Greenberg blends historical fiction and fantasy in Glass Town (Abrams ComicArts, Mar.), a graphic novel inspired by the imaginary worlds the Brontë siblings created as children.

What attracted you to the Brontës and their childhood?

I’ve always loved their novels. Then I discovered that they had written all this amazing juvenilia. It resonated for me because my first two books are set in an imaginary world, so to a certain extent I knew how it felt to invent a world and populate it with characters, to be a creator-god of your own small universe. What blew my mind was how incredibly detailed and epic their world was; considering how young they were, it’s a feat.

Is your Glass Town based closely on the Brontës’ version?
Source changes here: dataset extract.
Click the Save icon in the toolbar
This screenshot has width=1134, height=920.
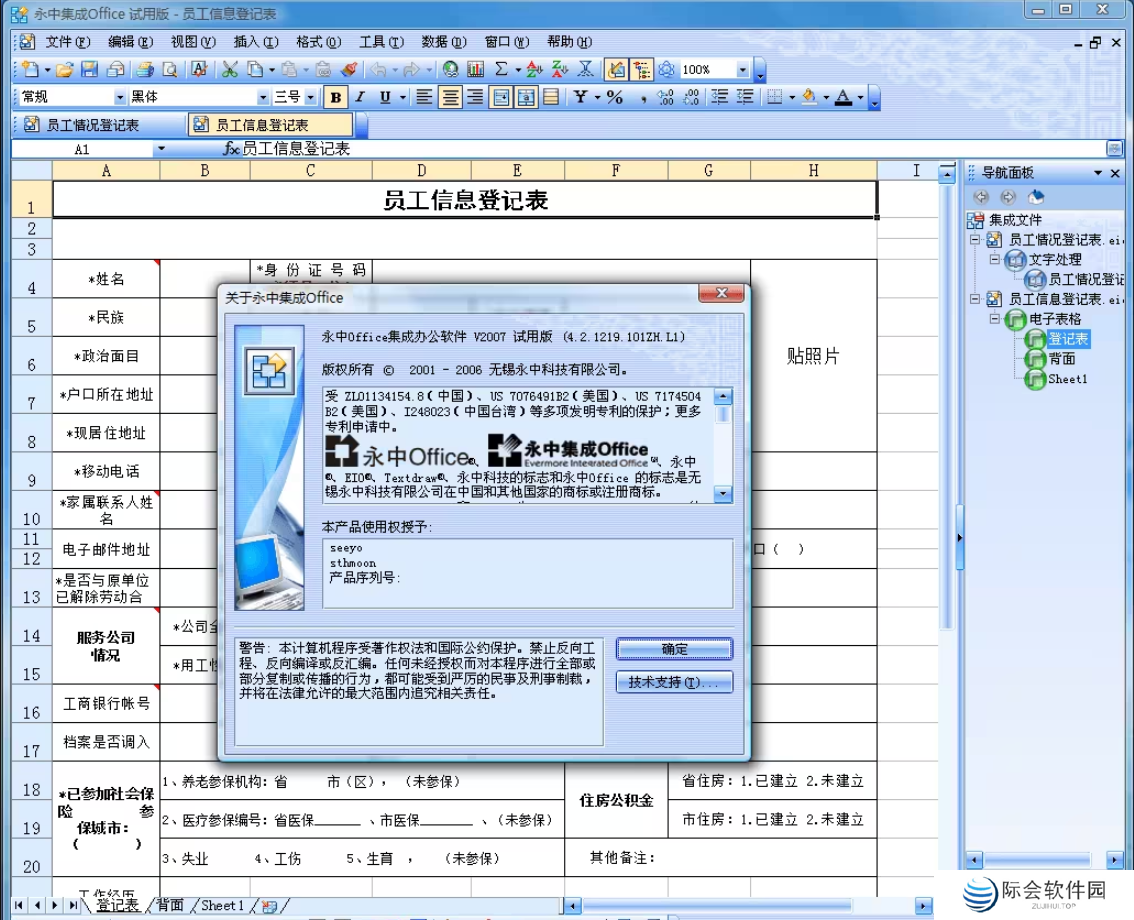tap(89, 70)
Oh, I made up a lot. When I was researching, I initially got very attached to the source material, but there was no way I could use it all. In the end, I picked five characters that were most intriguing to me and loosely kept their plot arcs.

Also, my book isn’t just about that imaginary world; it’s about creating an imaginary world, and the way that Charlotte Brontë’s reality and fiction began to blend. She would see her characters looking at her through classroom windows, and there are descriptions of her and Emily playacting their own characters to each other well into their teens.

Anything notable you kept out?

A lot of colonialism. They were children of their time. I didn’t want to leave it out entirely, because it was true, but I wanted to tread a fine line for modern readers. That was one of the hardest things.

In the graphic novel, how did you find a way to differentiate between what was real and what was fantasy?

I created three separate color palettes. The present day is in blues and grays because it’s meant to be quite sad—Charlotte’s looking back; she’s the only one left alive, the other siblings have died, and she’s conversing with an imaginary character. The childhood flashbacks are in sepia, and the imaginary world is in full color. I want it to feel like you’re in this amazing Technicolor world after the muted color palettes of reality.

Much of your work deals with the nature of storytelling; what got you interested in metanarratives?

I was a big reader as a kid, worldbuilding stuff like Philip Pullman, Ursula Le Guin, Diana Wynne Jones, Joan Aiken—and I still reread them. When you read and reread, it gets into your brain. I love folktales and fairy tales because they’re like the bones with nothing on them.